③輸出申告書、船荷証券、原産地証明書等の客観的証拠

このような証拠は、OEM生産、製品輸出の事業活動で公的機関より提供され、又は第三者に関わる証拠であり、より高い客観的真実性を有している。そのため、このような客観的資料をできる限り収集して提出することを提案する。

i 輸出申告書

輸出申告に必要な書類のうち、荷送人が税関に提出した『中華人民共和国税関輸出入貨物通関申告書』は、証拠としての権威性、客観性、取引情報の完全性を有しており、それにインボイス、パッキングリスト、船荷証券等の他の取引書類と互いに裏付けられ、貨物の輸出取引の真実性を証明できるため、3年不使用取消審判案件で極めて重要である。

税関輸出入貨物通関申告書のテンプレートは通常、下記のようになる。

 

上記のテンプレートから分かるように、通関申告書の記入項目は非常に全面的であり、境内荷送人、境外荷受人、生産・販売企業、申告年月日、出港予定年月日、船荷証券番号、契約書番号、仕向港、貨物の品名及び規格型番等が含まれる。

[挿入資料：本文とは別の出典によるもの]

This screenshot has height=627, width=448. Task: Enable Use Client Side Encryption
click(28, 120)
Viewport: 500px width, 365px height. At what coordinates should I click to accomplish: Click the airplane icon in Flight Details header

これらの情報はインボイス、パッキングリスト、船荷証券等の取引関連書類に記載された情報と互いに裏付けられ、係争商標がOEM生産、製品輸出の事業活動で実際かつ有効に使用されていることを証明できる完全な証拠チェーンを形成できる。
 
実務では、実際に中国大陸境外の委託者と契約を締結し、生産・加工に従事した受託者の製造メーカーが輸出資格を持っていない状況はよくある。この場合、受託者が出荷時に、輸出入資格を持つ企業を委託して貨物輸出申告手続きを行う必要がある。あるいは、受託者が輸出資格を持っているが、関連手続きを迅速かつ効率的に行うために、通関業者に依頼することもある。そのため、実際に申告書を記入するのは、契約を締結した受託者ではなく、第三者の輸出入代行業者又は通関業者となる。通常、荷送人が中国税関に提出した輸出申告書は、仕向港での通関手続きに必要なものではないので、受託者はそれを自発的に委託者に提供しない。取消請求に対応するとき、商標権者は、取消請求日前の3年以内に商標を使用した証拠を提出する必要がある。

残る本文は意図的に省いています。